**What to produce:** Exclude pictures; retype the lines below from the line containing "You are a computer-use" through the end of the records, both ends kept.

======== Extracted records ========

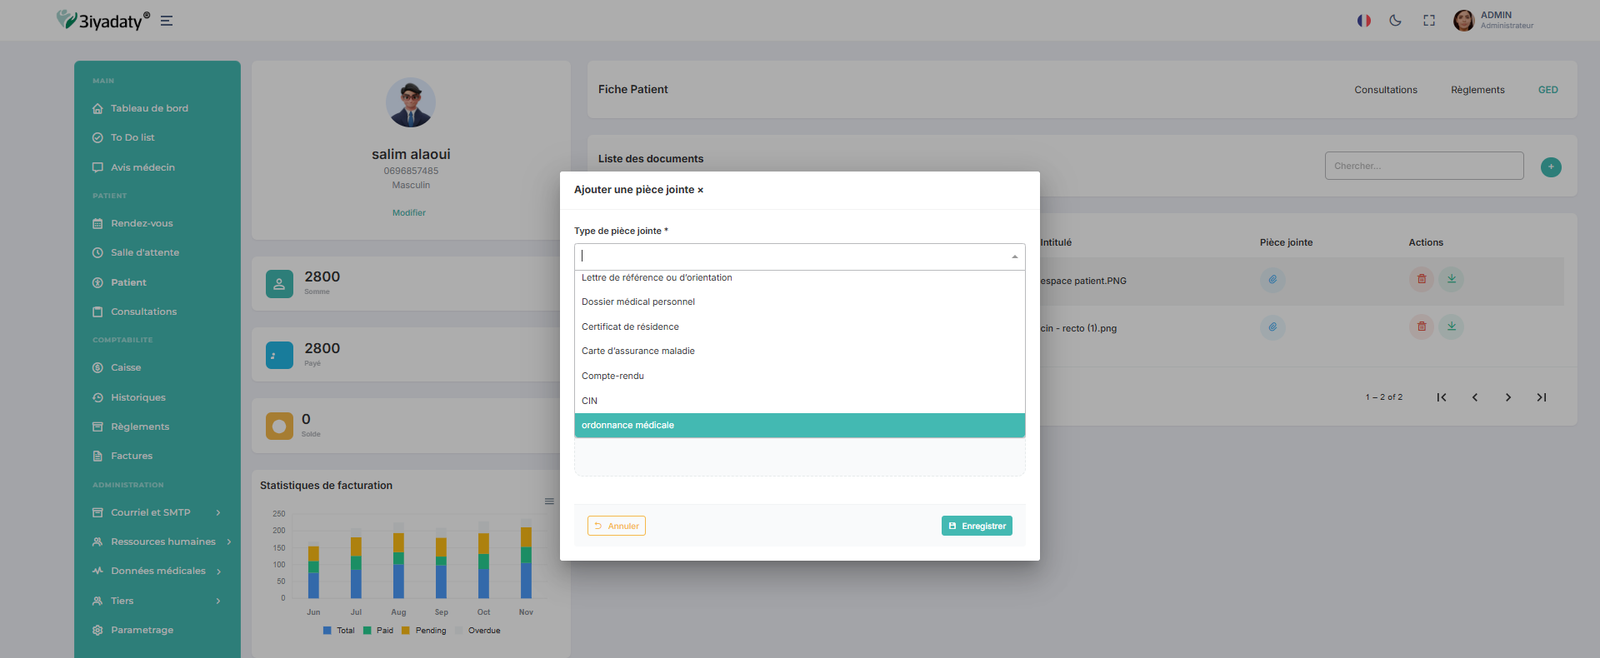
Task: Go to the last page of documents
Action: coord(1541,397)
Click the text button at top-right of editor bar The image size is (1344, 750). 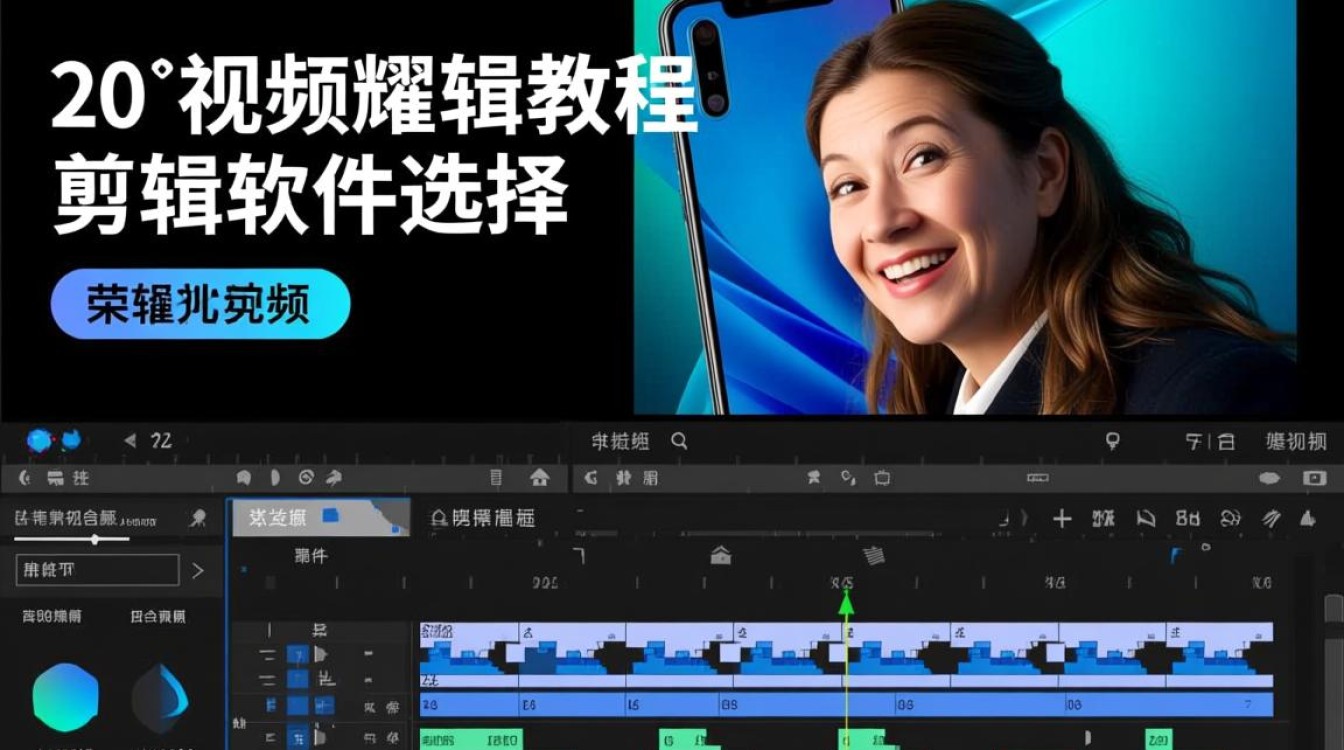(x=1297, y=441)
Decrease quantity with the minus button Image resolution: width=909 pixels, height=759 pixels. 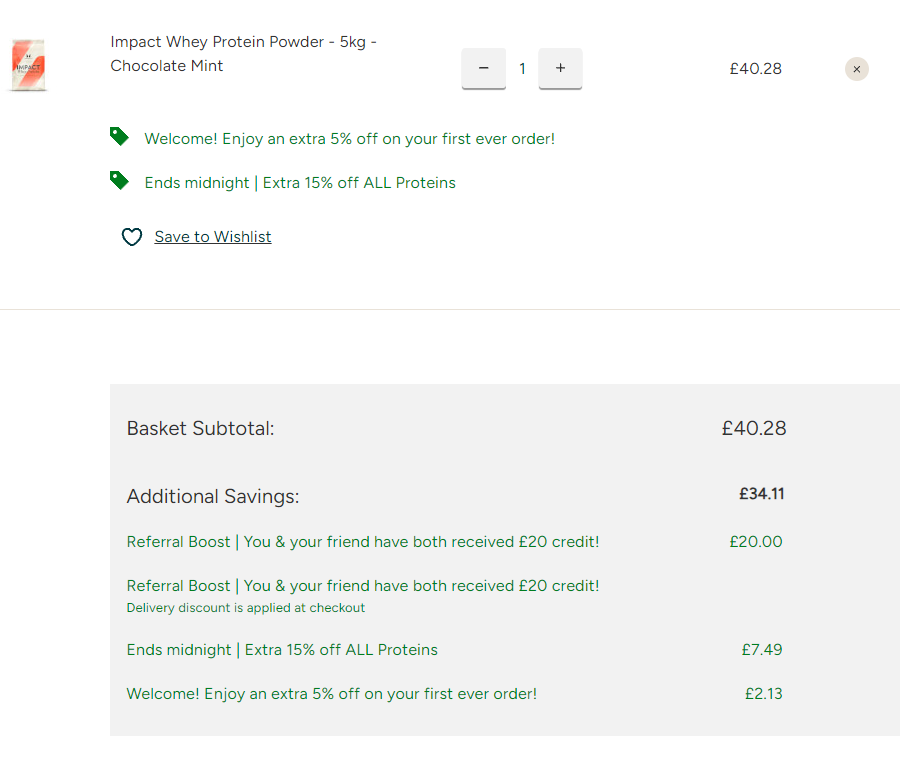point(484,69)
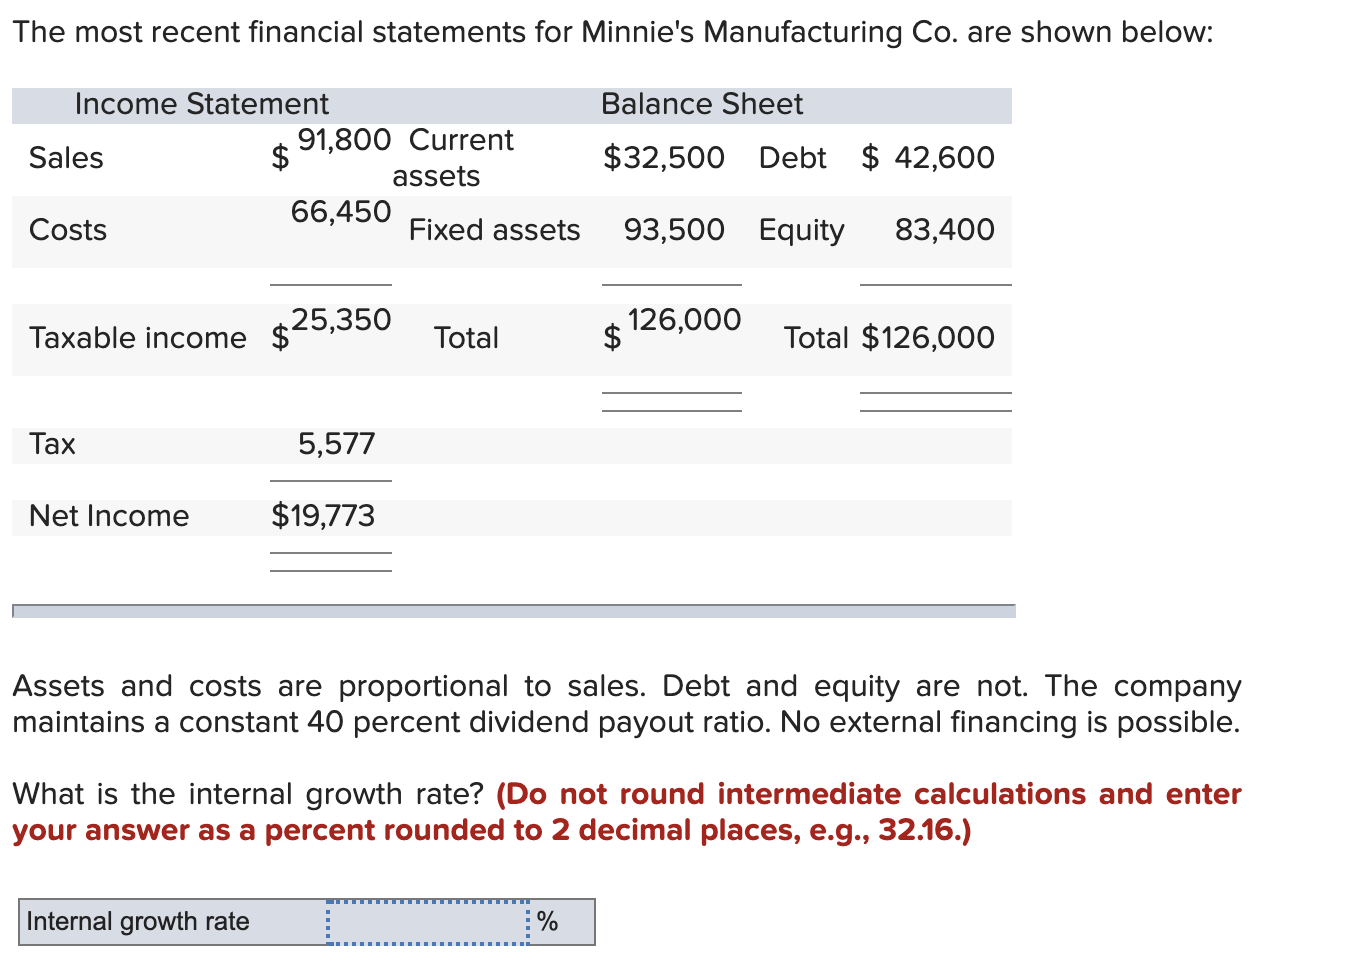Click the Debt value $42,600

click(928, 158)
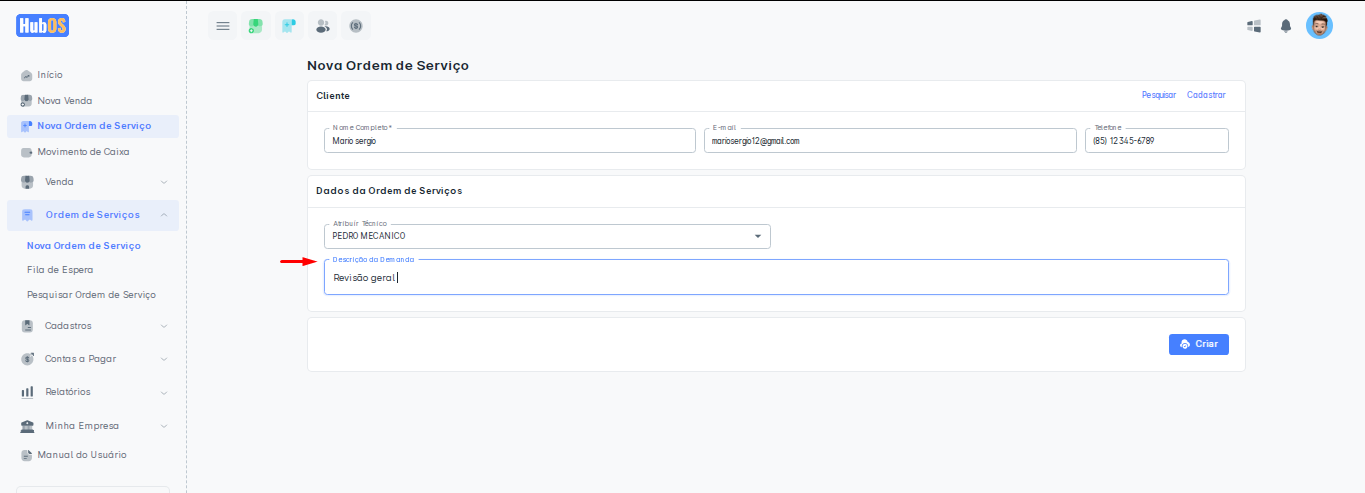Click the Windows logo icon in header
This screenshot has width=1365, height=493.
point(1254,26)
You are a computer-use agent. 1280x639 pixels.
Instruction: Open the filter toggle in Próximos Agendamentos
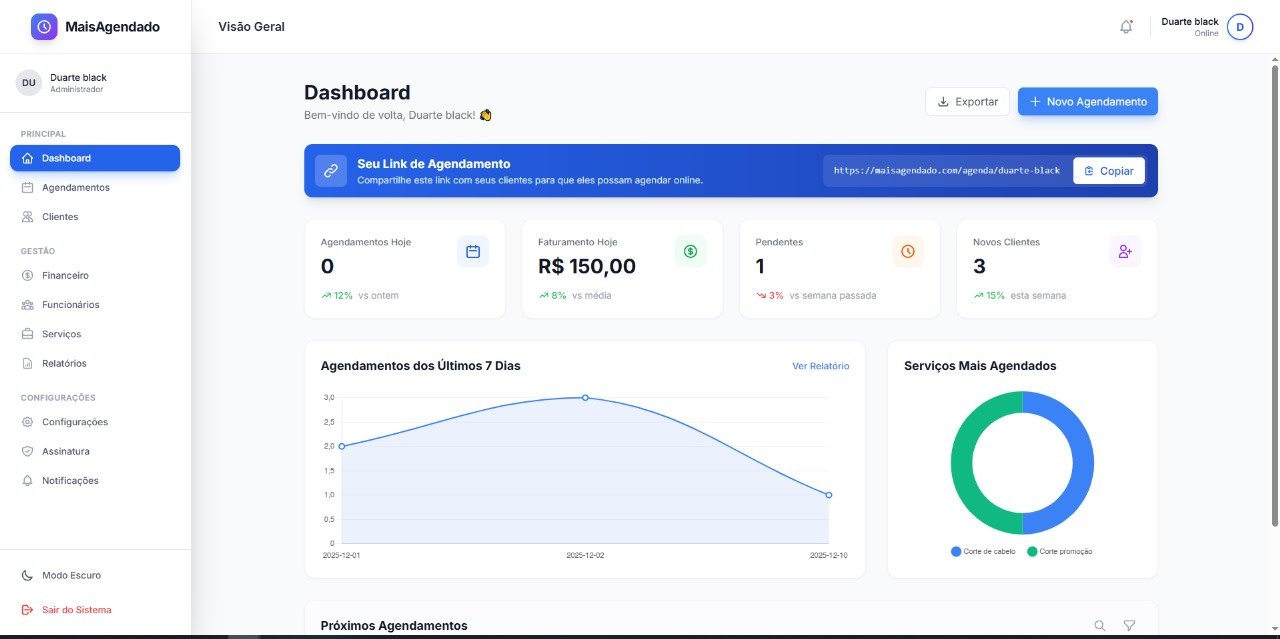[x=1129, y=624]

========

**Written reply:**
You are a computer-use agent. 1280x639 pixels.
Instruction: Open the filter toggle in Próximos Agendamentos
[x=1129, y=624]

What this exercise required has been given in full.